In [1]:
import pandas as pd
import numpy as np
from scipy import stats

In [2]:
# Supress auto scientific notation
pd.set_option('display.float_format', lambda x: '%.3f' % x)

# Load Datasets

### Top airbnb zipcodes throughout nyc  (2015-2022)
Get top airbnb zip codes that need to be merged with zillow home values

In [3]:
top_zipcodes = pd.read_csv("./zipcode_data/unmapped_data/nyc_top_zipcodes_count.csv")
display(top_zipcodes)

Unnamed: 0,zipcode,borough,year,count
0,10469,BRONX,2022,122
1,10466,BRONX,2022,119
2,10463,BRONX,2018,105
3,10466,BRONX,2021,99
4,10456,BRONX,2022,98
5,11211,BROOKLYN,2019,6231
6,11211,BROOKLYN,2018,3227
7,11211,BROOKLYN,2022,2730
8,11211,BROOKLYN,2020,2719
9,11211,BROOKLYN,2017,2645


### Zillow home values (2002-2022)
Get Zillow home values for each zipcode in nyc

In [4]:
home_values = pd.read_csv('../data/clean/zhome_value.csv', low_memory=False)

In [5]:
# EXPORT
# home_values.to_csv("../data/clean/zhome_value.csv", index=False)
# display(home_values)
# print("CSV Generated")

# Filter by significant years and compute yearly mean

### Filter by significant years from top zipcodes
Find min and max year for top zipcodes that need to be mapped from "zillow_home_values"

In [6]:
min_year, max_year = top_zipcodes["year"].min(), top_zipcodes["year"].max()
print("MIN={}\nMAX={}".format(min_year, max_year))

MIN=2015
MAX=2022


Use **MIN, MAX** years from top_zipcodes and narrow down zillow home_value years between [min, max]

In [7]:
home_values = home_values[home_values["year"].between(min_year, max_year, inclusive="both")]
print("Years present in Airbnb zipcode home value:", home_values["year"].unique().tolist(), end="\n\n")

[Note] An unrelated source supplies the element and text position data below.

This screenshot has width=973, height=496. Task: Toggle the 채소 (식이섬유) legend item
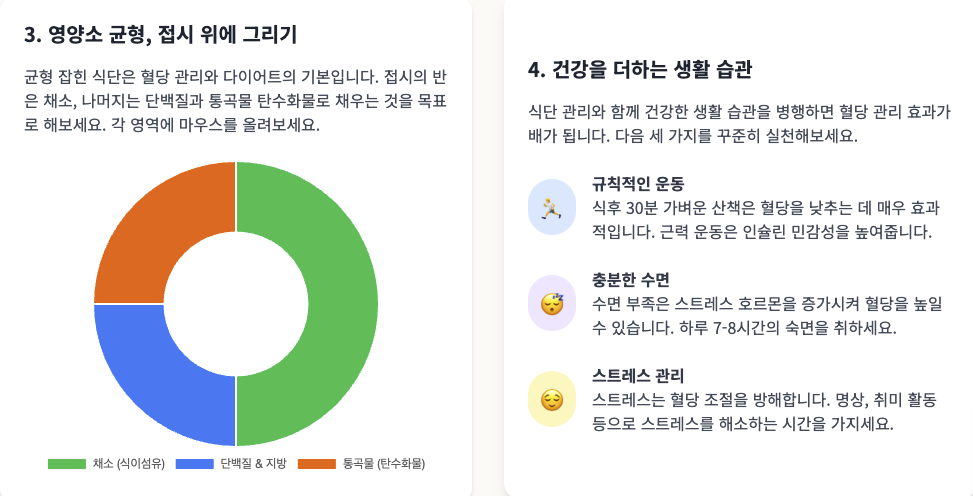click(107, 464)
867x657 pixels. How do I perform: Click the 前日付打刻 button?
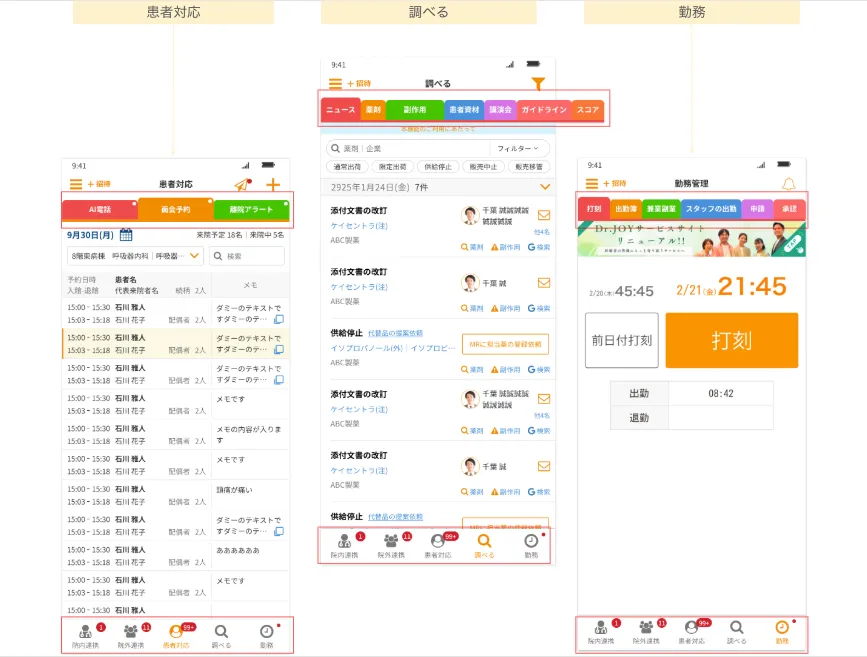click(621, 340)
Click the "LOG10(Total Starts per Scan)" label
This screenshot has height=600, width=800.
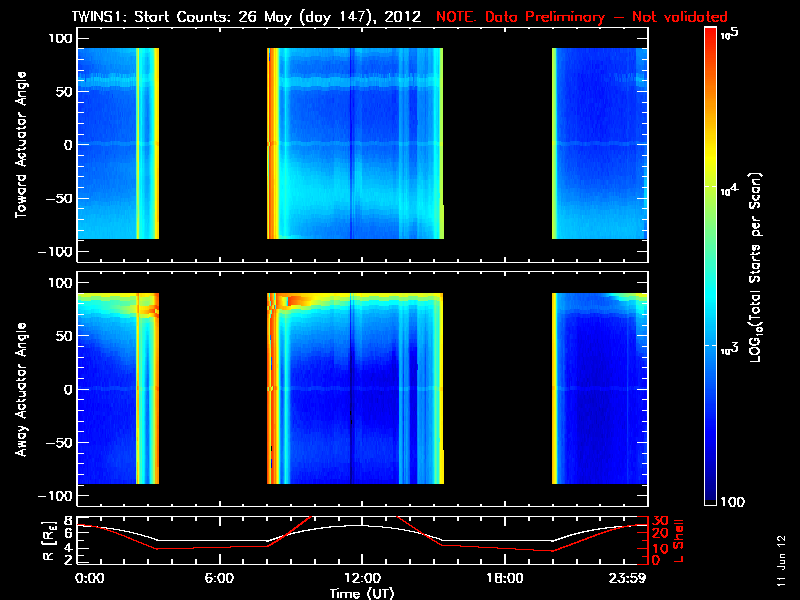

Years present in Airbnb zipcode home value: [2015, 2016, 2017, 2018, 2019, 2020, 2021, 2022]



### Compute yearly mean
Group by **zipcode, year, and borough** to compute the average for home_value for each zipcode on a yearly basis. Notice the reduction in entries. 16577 --> 1412

In [8]:
home_values = home_values.groupby(["zipcode", "year", "borough"])["home_value"].mean().to_frame().reset_index()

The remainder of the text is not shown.